Lo que comenzó como la denuncia de un violento asalto en Chimbas terminó desmoronándose pocas horas después. Un hombre acudió a la Policía con golpes visibles y aseguró que había sido interceptado por cuatro delincuentes que lo agredieron y le robaron el celular. Sin embargo, su versión no resistió el paso del tiempo.
El episodio se registró el lunes por la noche, alrededor de las 20, cuando un llamado al CISEM alertó sobre una persona herida en el interior del barrio Los Andes. Al llegar, los efectivos entrevistaron al denunciante, quien relató el supuesto robo. Debido a la gravedad de las lesiones, fue trasladado al Hospital Rawson y la causa comenzó a investigarse como un robo agravado.

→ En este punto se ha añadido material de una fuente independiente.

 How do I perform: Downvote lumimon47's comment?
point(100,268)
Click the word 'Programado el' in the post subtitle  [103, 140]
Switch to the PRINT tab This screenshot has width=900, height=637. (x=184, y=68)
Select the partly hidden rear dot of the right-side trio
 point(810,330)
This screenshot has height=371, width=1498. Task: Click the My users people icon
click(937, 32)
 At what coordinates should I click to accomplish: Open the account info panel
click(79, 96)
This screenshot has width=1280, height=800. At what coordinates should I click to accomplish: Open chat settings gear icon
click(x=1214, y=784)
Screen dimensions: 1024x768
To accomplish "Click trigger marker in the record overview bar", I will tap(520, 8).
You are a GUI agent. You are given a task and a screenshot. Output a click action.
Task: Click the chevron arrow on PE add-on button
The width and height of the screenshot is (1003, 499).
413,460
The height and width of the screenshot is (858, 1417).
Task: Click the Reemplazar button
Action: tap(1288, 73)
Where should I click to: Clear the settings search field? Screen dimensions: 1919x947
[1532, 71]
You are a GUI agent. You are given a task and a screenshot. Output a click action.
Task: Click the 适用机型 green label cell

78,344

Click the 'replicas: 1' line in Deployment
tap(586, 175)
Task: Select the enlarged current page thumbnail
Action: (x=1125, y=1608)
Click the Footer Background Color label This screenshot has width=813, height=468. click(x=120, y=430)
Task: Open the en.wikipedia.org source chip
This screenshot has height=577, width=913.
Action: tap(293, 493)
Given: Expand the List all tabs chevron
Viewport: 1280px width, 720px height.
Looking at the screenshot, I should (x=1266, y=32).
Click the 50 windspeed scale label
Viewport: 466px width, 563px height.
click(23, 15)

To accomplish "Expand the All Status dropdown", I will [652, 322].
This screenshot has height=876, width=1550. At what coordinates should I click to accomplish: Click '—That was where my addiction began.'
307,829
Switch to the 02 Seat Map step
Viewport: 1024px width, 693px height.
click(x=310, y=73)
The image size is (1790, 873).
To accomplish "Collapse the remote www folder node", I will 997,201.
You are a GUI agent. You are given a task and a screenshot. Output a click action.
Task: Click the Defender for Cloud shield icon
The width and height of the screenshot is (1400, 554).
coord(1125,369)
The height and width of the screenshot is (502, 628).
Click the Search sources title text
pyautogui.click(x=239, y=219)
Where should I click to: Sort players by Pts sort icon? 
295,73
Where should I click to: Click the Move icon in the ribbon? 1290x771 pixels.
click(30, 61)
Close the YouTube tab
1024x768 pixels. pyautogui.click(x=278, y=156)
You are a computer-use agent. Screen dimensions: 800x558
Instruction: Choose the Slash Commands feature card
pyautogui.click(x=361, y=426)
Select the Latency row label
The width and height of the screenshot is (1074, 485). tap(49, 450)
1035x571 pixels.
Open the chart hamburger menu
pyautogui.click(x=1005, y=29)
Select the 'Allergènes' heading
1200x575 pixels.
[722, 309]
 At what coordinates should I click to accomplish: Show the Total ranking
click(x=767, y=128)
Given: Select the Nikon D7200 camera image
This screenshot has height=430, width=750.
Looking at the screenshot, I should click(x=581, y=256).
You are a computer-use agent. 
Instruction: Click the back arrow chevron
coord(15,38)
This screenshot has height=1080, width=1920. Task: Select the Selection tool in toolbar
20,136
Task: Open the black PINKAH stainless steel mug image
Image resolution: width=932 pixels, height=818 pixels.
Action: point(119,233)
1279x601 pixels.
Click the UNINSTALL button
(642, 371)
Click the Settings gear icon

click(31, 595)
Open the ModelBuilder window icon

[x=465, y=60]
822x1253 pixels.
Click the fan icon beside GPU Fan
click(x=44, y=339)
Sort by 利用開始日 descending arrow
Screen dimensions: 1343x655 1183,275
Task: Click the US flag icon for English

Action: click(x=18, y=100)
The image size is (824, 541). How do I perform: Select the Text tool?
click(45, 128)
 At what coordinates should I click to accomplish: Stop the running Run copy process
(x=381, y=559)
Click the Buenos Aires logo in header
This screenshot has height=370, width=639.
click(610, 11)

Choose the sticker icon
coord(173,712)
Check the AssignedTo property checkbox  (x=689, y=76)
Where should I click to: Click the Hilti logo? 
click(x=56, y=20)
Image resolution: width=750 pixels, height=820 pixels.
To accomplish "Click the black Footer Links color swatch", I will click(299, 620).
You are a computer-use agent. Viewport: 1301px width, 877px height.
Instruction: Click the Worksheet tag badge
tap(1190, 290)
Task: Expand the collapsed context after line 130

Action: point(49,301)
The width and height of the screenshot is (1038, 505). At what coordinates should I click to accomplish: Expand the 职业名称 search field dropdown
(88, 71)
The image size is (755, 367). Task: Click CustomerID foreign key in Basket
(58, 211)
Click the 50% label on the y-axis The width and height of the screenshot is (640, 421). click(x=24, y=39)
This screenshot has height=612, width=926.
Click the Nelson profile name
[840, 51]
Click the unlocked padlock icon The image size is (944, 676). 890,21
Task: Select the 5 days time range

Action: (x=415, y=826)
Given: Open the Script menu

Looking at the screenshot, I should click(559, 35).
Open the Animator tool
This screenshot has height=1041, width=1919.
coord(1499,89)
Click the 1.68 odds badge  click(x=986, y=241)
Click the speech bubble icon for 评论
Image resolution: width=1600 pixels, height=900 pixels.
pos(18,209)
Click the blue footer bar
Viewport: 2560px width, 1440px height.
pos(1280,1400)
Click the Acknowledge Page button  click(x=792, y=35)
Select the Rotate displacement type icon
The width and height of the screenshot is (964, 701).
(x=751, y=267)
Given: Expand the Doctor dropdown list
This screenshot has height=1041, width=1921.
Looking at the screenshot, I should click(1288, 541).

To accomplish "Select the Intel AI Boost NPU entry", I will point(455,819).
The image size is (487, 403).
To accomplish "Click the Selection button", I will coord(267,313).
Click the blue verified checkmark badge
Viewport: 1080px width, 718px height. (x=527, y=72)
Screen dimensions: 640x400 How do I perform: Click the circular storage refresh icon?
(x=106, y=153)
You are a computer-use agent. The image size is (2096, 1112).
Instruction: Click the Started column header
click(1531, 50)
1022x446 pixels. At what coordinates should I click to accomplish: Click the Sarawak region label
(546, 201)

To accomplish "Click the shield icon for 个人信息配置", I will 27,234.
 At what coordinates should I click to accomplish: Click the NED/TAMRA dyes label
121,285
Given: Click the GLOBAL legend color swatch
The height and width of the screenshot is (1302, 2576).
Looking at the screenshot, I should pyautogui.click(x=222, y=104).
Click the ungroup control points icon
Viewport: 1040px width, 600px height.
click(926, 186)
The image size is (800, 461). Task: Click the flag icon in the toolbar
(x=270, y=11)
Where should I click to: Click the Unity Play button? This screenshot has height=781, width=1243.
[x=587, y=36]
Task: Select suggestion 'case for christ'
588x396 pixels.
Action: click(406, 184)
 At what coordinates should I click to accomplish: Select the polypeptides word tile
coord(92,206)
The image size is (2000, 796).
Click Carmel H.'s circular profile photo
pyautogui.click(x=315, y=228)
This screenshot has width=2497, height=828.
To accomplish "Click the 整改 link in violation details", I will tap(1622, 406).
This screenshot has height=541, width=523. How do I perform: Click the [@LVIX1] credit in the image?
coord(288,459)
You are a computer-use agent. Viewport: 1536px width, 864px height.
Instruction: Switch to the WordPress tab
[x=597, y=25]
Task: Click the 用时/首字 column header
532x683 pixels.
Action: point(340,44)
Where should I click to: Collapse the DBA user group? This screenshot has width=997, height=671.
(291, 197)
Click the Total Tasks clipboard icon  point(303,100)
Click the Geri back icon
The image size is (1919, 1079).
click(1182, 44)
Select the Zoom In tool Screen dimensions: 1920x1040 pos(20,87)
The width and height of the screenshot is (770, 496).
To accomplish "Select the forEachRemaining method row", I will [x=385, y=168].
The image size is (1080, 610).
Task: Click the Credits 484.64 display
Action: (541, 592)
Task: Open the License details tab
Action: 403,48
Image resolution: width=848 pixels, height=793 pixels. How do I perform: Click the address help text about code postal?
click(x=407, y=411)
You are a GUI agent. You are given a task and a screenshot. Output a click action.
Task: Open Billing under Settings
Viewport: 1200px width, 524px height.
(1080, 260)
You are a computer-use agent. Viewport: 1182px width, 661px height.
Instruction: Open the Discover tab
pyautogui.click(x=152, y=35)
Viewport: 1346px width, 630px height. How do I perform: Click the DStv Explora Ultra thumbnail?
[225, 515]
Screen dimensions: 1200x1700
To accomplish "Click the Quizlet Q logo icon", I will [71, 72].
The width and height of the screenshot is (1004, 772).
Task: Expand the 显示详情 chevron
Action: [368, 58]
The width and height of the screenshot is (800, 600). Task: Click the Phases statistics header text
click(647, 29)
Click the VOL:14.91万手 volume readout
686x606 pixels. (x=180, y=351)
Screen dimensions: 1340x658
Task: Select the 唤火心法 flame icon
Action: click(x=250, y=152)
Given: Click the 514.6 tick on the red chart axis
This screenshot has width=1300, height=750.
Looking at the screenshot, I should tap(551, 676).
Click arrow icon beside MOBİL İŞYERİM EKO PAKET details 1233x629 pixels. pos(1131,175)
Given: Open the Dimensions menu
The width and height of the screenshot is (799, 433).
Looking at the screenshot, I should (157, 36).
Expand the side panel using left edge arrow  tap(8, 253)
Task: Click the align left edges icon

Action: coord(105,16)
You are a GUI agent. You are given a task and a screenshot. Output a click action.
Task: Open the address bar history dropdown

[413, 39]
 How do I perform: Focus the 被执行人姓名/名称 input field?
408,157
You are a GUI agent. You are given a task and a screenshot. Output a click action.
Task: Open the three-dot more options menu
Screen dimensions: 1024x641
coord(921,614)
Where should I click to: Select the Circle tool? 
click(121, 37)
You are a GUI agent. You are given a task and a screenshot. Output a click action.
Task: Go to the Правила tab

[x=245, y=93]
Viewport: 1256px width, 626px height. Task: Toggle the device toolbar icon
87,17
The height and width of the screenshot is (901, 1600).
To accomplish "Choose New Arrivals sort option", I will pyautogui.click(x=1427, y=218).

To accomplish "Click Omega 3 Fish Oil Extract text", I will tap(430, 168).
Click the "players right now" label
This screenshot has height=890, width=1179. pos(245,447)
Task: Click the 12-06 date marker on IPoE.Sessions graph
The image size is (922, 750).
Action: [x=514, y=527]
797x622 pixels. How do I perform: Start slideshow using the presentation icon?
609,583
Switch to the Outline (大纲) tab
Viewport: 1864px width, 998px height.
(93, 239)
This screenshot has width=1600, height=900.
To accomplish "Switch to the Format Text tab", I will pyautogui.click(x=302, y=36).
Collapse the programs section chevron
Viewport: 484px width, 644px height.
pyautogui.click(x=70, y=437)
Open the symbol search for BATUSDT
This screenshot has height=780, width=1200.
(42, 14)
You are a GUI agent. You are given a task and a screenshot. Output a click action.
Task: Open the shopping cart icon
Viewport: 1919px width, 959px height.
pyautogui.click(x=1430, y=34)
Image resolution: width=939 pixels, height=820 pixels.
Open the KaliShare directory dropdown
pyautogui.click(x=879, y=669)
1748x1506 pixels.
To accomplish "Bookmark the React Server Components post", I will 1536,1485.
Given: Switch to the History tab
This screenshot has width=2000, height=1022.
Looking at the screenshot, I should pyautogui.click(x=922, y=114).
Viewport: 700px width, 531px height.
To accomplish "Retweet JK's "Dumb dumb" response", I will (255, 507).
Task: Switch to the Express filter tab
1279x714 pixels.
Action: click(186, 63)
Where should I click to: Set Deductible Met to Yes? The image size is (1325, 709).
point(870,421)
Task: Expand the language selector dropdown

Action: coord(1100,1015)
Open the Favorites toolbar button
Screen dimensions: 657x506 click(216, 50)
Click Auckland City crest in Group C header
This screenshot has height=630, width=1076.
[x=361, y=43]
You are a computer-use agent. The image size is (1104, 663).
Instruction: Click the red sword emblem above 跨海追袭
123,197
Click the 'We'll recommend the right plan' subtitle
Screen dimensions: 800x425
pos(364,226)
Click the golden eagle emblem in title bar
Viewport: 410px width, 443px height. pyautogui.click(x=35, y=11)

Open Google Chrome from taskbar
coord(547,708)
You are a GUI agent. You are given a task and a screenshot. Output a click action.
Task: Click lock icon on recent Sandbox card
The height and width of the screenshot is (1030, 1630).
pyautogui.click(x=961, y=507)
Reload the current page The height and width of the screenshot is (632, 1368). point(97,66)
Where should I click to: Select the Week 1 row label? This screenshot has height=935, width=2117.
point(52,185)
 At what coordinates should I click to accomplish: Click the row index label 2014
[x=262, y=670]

Pero ya en el hospital, al momento de brindar una declaración formal, el hombre cambió completamente su relato. Admitió que no había existido ningún asalto y que, en realidad, todo se originó durante un festejo de cumpleaños al que asistía junto a su pareja.
Según explicó, tras una discusión decidió salir de la vivienda para evitar que la situación escalara, aunque el conflicto continuó en la calle. Allí fue alcanzado por dos familiares de su pareja, quienes lo agredieron físicamente mientras se encontraba sentado en la vereda. En medio del altercado, su celular cayó al suelo y resultó dañado.
Luego de la agresión, logró escapar y se dirigió hasta el barrio donde finalmente fue asistido por la Policía. El propio hombre reconoció que había inventado la historia del robo por vergüenza.
A partir de esta nueva versión, la investigación cambió de enfoque: dejó de intervenir la fiscalía de Delitos contra la Propiedad y pasó a la órbita de la Unidad Fiscal Genérica, bajo la carátula de lesiones.